Instrucción:
¿Puedes repetir completa la reflexión sobre los difuntos que aparece más abajo, sin cambiarle ni una palabra?

Hoy es un día para moverse entre el dolor y la esperanza. Lo primero que se nos viene a la mente son nuestros difuntos. Esos que son inequívocamente “nuestros”. Por familia, por amistad, por... Están en nuestra memoria y en nuestro corazón. Cuando se fueron, nos hicieron sentir huérfanos. Y nos dejaron en una soledad tremenda. En algún momento llegamos a pensar que cómo era posible que siguiera amaneciendo cada día después de lo que habíamos pasado. El dolor nos contrajo, nos paralizó, nos dolieron hasta los huesos. Hoy ya no duele tanto –el tiempo pasa– pero siguen ahí, “nuestros” difuntos, clavados en la memoria, formando parte de nuestro día a día. Hay es día para acordarnos de ellos. Pero el recuerdo doloroso se nos anima en la esperanza que nos da la fe. Porque Jesús resucitó. Porque Jesús venció a la muerte. Porque no puede ser que tanto amor –el amor de Dios y el nuestro– desaparezca para siempre. Porque el amor pide vida y comunicación. Así desde la fe vivimos este día.

(Registros de búsqueda de ítems)
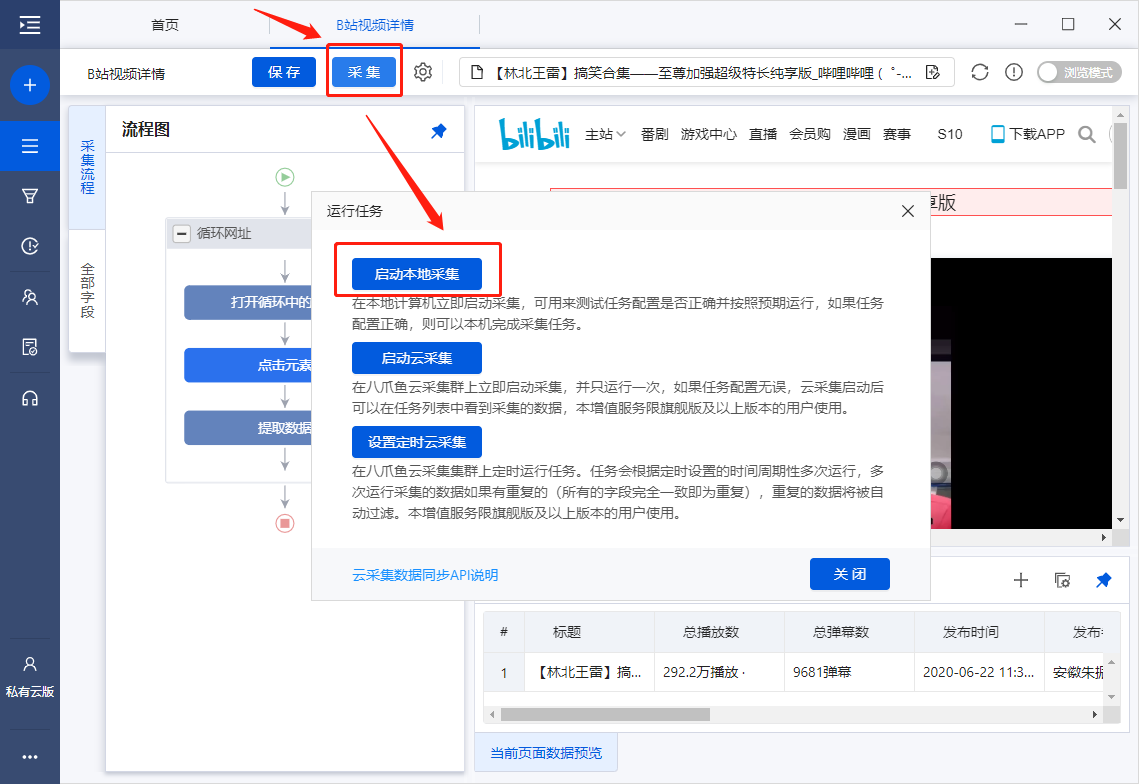Collapse the 循环网址 loop block
Screen dimensions: 1139x784
click(x=182, y=234)
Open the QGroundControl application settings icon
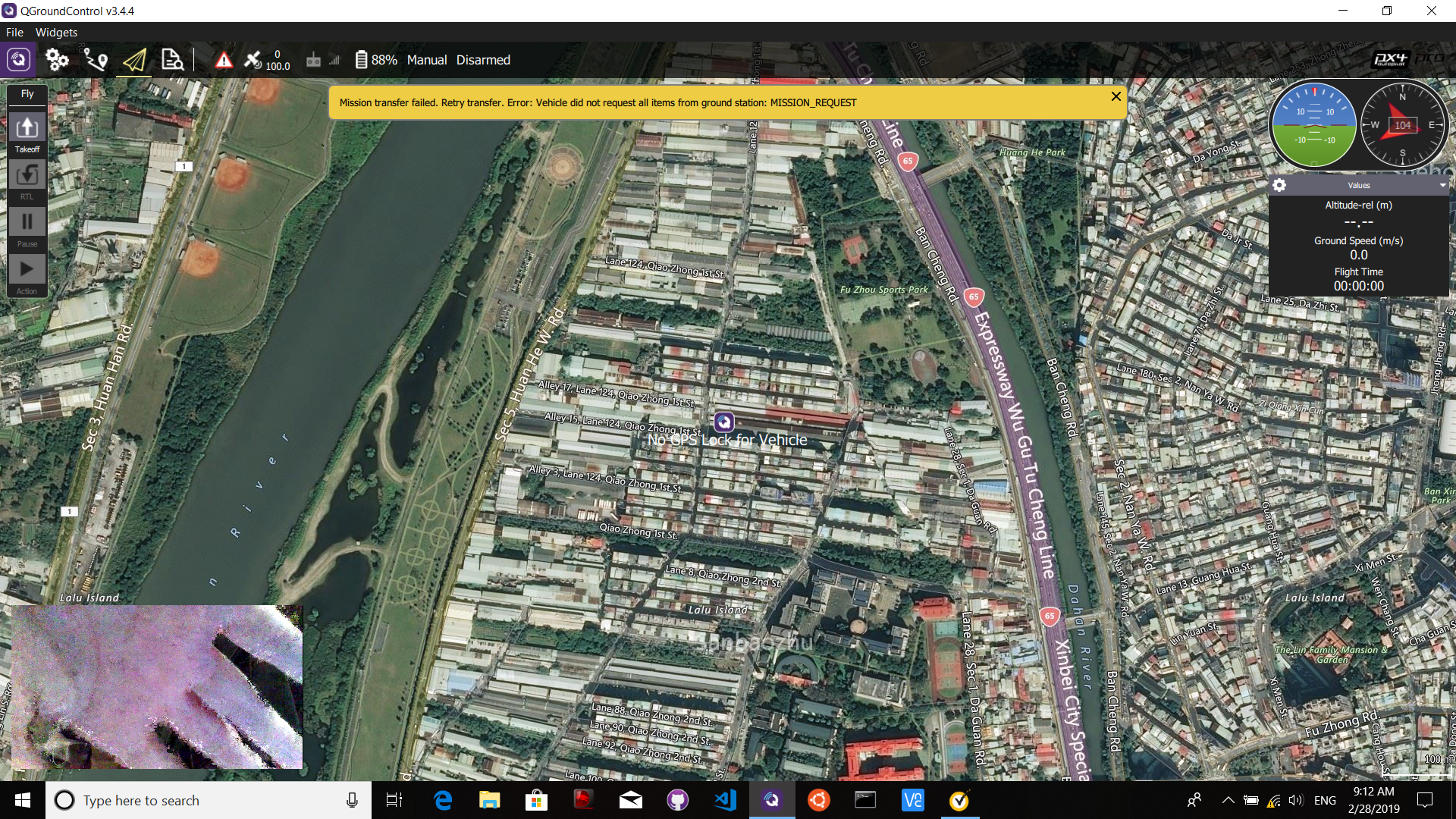Screen dimensions: 1456x819 [18, 60]
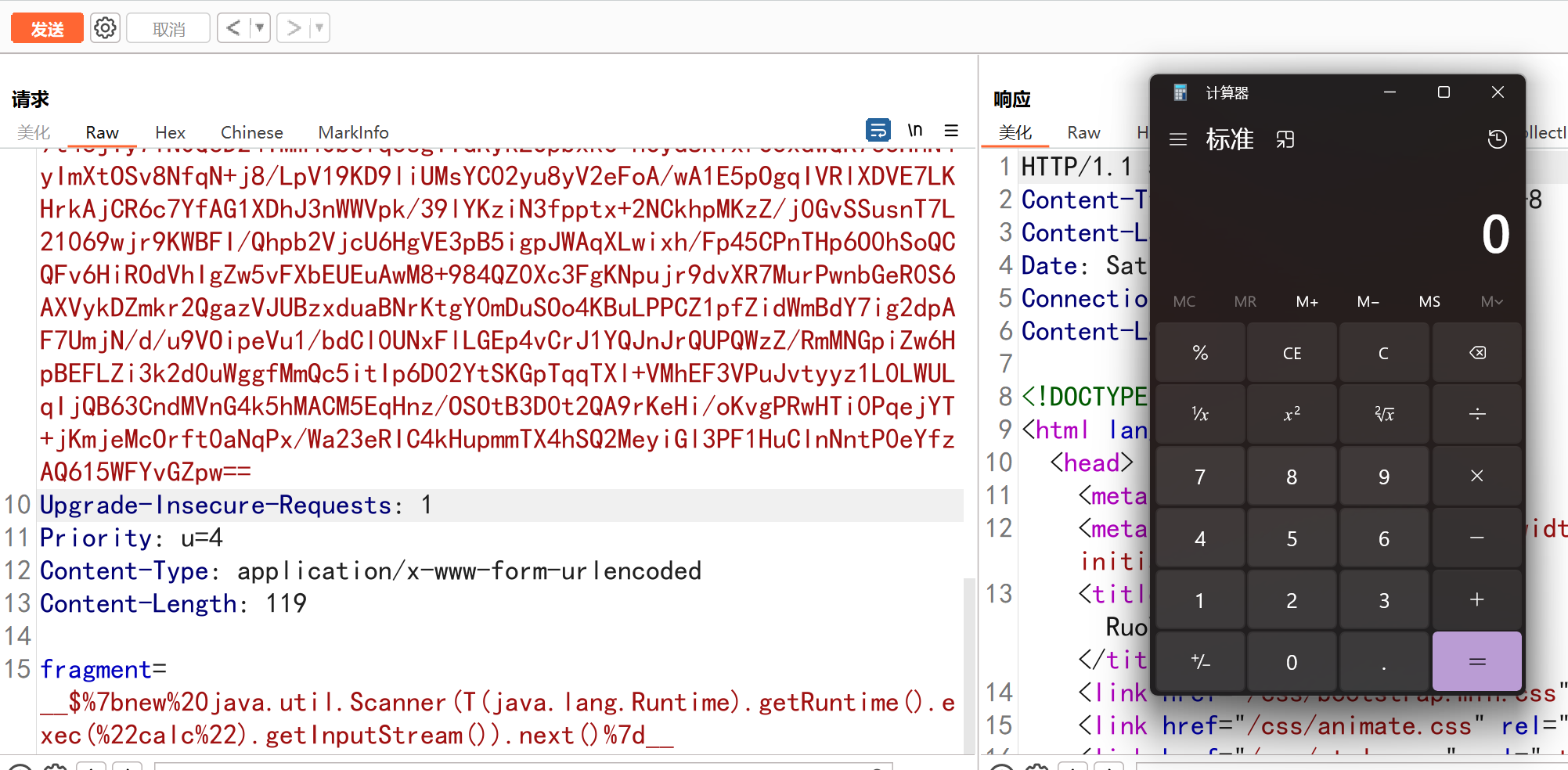Expand the forward history dropdown arrow
This screenshot has width=1568, height=770.
(319, 28)
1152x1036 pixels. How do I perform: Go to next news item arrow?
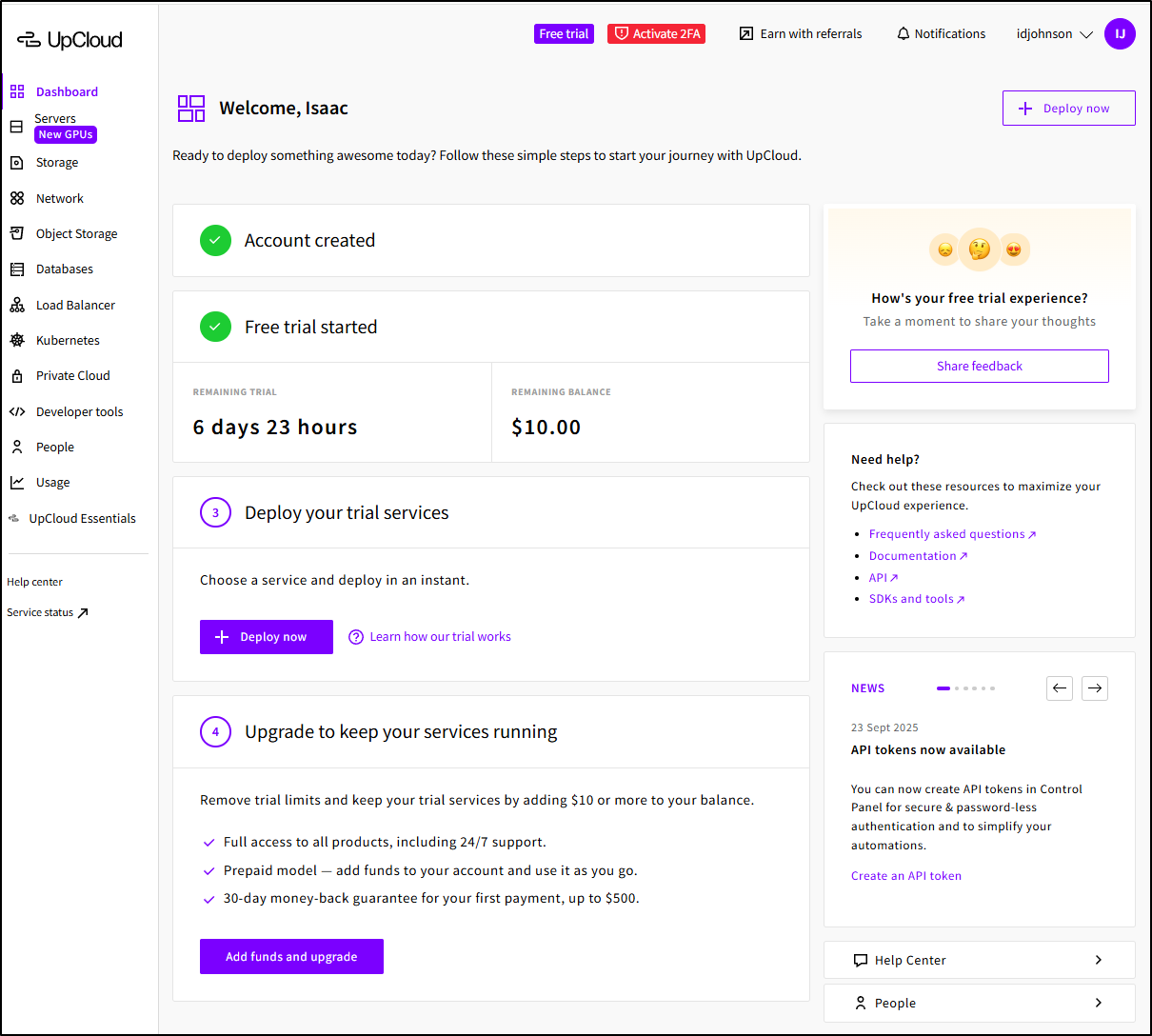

Resultado:
Hoy es un día para moverse entre el dolor y la esperanza. Lo primero que se nos viene a la mente son nuestros difuntos. Esos que son inequívocamente “nuestros”. Por familia, por amistad, por... Están en nuestra memoria y en nuestro corazón. Cuando se fueron, nos hicieron sentir huérfanos. Y nos dejaron en una soledad tremenda. En algún momento llegamos a pensar que cómo era posible que siguiera amaneciendo cada día después de lo que habíamos pasado. El dolor nos contrajo, nos paralizó, nos dolieron hasta los huesos. Hoy ya no duele tanto –el tiempo pasa– pero siguen ahí, “nuestros” difuntos, clavados en la memoria, formando parte de nuestro día a día. Hay es día para acordarnos de ellos. Pero el recuerdo doloroso se nos anima en la esperanza que nos da la fe. Porque Jesús resucitó. Porque Jesús venció a la muerte. Porque no puede ser que tanto amor –el amor de Dios y el nuestro– desaparezca para siempre. Porque el amor pide vida y comunicación. Así desde la fe vivimos este día.